YOUR GOAL:
Return each line of the material below, reproducing every character as it stands.
## BEGIN DATA IN THIS EXERCISE
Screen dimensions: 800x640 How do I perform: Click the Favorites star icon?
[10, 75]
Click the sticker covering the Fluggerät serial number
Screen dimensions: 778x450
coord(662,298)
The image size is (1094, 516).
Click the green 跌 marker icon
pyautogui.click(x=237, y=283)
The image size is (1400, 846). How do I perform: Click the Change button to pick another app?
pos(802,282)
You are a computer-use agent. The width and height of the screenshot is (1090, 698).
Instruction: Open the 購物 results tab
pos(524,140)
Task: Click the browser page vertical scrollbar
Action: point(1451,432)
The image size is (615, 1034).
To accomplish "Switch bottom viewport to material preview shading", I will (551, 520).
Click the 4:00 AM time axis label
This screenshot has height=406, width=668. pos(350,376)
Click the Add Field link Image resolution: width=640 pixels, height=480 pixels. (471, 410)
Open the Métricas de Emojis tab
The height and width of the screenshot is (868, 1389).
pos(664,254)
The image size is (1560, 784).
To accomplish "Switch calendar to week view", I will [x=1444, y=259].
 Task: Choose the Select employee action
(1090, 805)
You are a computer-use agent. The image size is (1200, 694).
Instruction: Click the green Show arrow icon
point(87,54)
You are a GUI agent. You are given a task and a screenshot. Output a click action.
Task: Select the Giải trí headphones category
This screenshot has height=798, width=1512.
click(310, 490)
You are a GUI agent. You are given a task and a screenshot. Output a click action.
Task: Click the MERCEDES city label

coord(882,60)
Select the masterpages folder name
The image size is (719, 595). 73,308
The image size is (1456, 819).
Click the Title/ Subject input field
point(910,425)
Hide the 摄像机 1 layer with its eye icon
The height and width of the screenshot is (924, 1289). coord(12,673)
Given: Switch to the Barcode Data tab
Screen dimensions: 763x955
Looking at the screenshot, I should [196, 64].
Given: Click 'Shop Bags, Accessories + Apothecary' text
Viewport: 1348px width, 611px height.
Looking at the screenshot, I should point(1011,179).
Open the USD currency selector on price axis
## END DATA IN THIS EXERCISE
OUTPUT OF THE TASK:
Screen dimensions: 800x640 How do I perform: Click the Favorites star icon?
[10, 75]
Click the sticker covering the Fluggerät serial number
Screen dimensions: 778x450
coord(662,298)
The image size is (1094, 516).
Click the green 跌 marker icon
pyautogui.click(x=237, y=283)
The image size is (1400, 846). How do I perform: Click the Change button to pick another app?
pos(802,282)
You are a computer-use agent. The width and height of the screenshot is (1090, 698).
Instruction: Open the 購物 results tab
pos(524,140)
Task: Click the browser page vertical scrollbar
Action: point(1451,432)
The image size is (615, 1034).
To accomplish "Switch bottom viewport to material preview shading", I will (551, 520).
Click the 4:00 AM time axis label
This screenshot has height=406, width=668. pos(350,376)
Click the Add Field link Image resolution: width=640 pixels, height=480 pixels. (471, 410)
Open the Métricas de Emojis tab
The height and width of the screenshot is (868, 1389).
pos(664,254)
The image size is (1560, 784).
To accomplish "Switch calendar to week view", I will [x=1444, y=259].
 Task: Choose the Select employee action
(1090, 805)
You are a computer-use agent. The image size is (1200, 694).
Instruction: Click the green Show arrow icon
point(87,54)
You are a GUI agent. You are given a task and a screenshot. Output a click action.
Task: Select the Giải trí headphones category
This screenshot has height=798, width=1512.
click(310, 490)
You are a GUI agent. You are given a task and a screenshot. Output a click action.
Task: Click the MERCEDES city label

coord(882,60)
Select the masterpages folder name
The image size is (719, 595). 73,308
The image size is (1456, 819).
Click the Title/ Subject input field
point(910,425)
Hide the 摄像机 1 layer with its eye icon
The height and width of the screenshot is (924, 1289). coord(12,673)
Given: Switch to the Barcode Data tab
Screen dimensions: 763x955
Looking at the screenshot, I should [196, 64].
Given: Click 'Shop Bags, Accessories + Apothecary' text
Viewport: 1348px width, 611px height.
Looking at the screenshot, I should point(1011,179).
Open the USD currency selector on price axis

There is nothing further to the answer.